TASK TO COMPLETE => For every line below, set down an identical copy.
BEGIN GIVEN RECORDS
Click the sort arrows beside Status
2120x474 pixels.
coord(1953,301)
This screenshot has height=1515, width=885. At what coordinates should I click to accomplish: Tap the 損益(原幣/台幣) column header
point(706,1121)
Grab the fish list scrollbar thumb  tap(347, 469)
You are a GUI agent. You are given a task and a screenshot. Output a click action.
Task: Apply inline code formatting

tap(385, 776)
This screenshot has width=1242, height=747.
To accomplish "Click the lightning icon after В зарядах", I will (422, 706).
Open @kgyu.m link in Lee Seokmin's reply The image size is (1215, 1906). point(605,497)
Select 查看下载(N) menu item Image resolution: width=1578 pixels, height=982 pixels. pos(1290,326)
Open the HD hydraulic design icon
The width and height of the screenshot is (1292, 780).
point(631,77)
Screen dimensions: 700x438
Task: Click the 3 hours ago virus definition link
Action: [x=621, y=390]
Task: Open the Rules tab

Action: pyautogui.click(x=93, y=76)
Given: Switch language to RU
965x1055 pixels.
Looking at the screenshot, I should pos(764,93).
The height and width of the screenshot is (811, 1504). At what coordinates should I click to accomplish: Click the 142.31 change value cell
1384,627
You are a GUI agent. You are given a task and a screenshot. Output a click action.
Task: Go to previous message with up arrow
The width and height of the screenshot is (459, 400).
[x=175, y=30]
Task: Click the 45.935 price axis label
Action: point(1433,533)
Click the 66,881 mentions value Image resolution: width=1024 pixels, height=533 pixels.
END GIVEN RECORDS
TASK RESULT =>
Click the sort arrows beside Status
2120x474 pixels.
coord(1953,301)
This screenshot has height=1515, width=885. At what coordinates should I click to accomplish: Tap the 損益(原幣/台幣) column header
point(706,1121)
Grab the fish list scrollbar thumb  tap(347, 469)
You are a GUI agent. You are given a task and a screenshot. Output a click action.
Task: Apply inline code formatting

tap(385, 776)
This screenshot has width=1242, height=747.
To accomplish "Click the lightning icon after В зарядах", I will (422, 706).
Open @kgyu.m link in Lee Seokmin's reply The image size is (1215, 1906). point(605,497)
Select 查看下载(N) menu item Image resolution: width=1578 pixels, height=982 pixels. pos(1290,326)
Open the HD hydraulic design icon
The width and height of the screenshot is (1292, 780).
point(631,77)
Screen dimensions: 700x438
Task: Click the 3 hours ago virus definition link
Action: [x=621, y=390]
Task: Open the Rules tab

Action: pyautogui.click(x=93, y=76)
Given: Switch language to RU
965x1055 pixels.
Looking at the screenshot, I should pos(764,93).
The height and width of the screenshot is (811, 1504). At what coordinates should I click to accomplish: Click the 142.31 change value cell
1384,627
You are a GUI agent. You are given a task and a screenshot. Output a click action.
Task: Go to previous message with up arrow
The width and height of the screenshot is (459, 400).
[x=175, y=30]
Task: Click the 45.935 price axis label
Action: point(1433,533)
Click the 66,881 mentions value Image resolution: width=1024 pixels, height=533 pixels.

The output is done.